Franck Chalendard – Furtives. Peintures 2016-2023
Peindre pour revenir à l'essentiel

Célia Deschamps, décembre 2023

Né en 1966, en Haute-Loire, Franck Chalendard vit et travaille à Saint-Étienne. « Franck Chalendard peint. Il se veut et se déclare peintre. » (Ceysson & Bénétière). Celui-ci croit en un pouvoir unique d’expression du médium artistique qu’est la peinture, revendiquant la puissance émotionnelle et énergétique de la couleur. Artiste contemporain en perpétuel renouvèlement, Franck Chalendard fait la part belle à l’expérimentation dans sa pratique artistique. Chez Chalendard, l’espace de la toile s’efface pour accueillir les œuvres.

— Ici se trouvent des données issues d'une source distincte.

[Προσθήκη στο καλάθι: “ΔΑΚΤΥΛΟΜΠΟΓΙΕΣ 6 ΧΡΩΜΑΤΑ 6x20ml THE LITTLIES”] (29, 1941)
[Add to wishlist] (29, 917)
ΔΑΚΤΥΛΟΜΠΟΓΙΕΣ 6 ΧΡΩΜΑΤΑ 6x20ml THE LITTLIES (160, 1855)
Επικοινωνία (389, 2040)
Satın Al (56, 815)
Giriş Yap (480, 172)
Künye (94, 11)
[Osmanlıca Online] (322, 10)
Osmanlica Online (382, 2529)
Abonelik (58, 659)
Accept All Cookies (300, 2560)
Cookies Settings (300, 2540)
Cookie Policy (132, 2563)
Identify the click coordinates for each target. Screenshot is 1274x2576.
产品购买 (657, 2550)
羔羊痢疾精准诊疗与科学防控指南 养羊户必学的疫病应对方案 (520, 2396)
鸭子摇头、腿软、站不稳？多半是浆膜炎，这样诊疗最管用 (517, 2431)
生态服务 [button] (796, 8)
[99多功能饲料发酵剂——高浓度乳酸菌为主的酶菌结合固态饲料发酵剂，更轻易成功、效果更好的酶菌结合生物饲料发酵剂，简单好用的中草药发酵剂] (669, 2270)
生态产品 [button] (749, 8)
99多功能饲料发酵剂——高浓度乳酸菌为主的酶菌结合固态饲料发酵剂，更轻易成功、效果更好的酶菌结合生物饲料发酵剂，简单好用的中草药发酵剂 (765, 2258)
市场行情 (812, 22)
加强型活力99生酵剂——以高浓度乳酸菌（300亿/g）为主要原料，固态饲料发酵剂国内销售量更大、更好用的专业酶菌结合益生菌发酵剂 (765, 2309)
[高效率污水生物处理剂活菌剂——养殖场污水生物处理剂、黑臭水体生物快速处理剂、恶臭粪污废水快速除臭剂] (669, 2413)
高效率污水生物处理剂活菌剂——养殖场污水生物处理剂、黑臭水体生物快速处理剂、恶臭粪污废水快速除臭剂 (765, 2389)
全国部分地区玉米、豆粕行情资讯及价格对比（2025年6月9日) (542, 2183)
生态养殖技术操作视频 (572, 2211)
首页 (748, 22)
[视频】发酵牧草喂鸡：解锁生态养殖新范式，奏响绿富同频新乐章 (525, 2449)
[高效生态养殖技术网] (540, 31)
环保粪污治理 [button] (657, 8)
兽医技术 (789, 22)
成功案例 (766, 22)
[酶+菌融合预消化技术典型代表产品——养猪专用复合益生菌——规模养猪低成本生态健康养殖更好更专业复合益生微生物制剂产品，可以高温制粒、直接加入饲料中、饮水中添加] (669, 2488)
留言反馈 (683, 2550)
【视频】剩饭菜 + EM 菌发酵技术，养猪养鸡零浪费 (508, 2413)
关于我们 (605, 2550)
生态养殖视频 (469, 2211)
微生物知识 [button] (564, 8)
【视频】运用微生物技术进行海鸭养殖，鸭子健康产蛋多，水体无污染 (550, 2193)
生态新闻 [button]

Peindre pour revenir à l’essentiel

L’exposition Furtives, à la galerie Ceysson & Bénétière de Saint-Etienne, regroupe une série de peintures réalisées par l’artiste entre 2016 et 2023 qui donnent clairement à voir ses expérimentations picturales. Entre exploration du vide, contraste entre transparence et opacité à travers des superpositions de couleurs et des collages de matériaux, Franck Chalendard exprime un attrait fort pour les matières, qui ne manque pas de déstabiliser l’œil du spectateur. L’art du motif, représentatif de l’histoire stéphanoise d’un savoir-faire textile et du design développé au fil des siècles, au cœur duquel l’artiste a évolué, lui est cher : il le fait apparaitre dans des formes dispatchées, irrégulières et de manière aléatoire sur ses toiles, dans un jeu de déconstruction pour mieux révéler la peinture.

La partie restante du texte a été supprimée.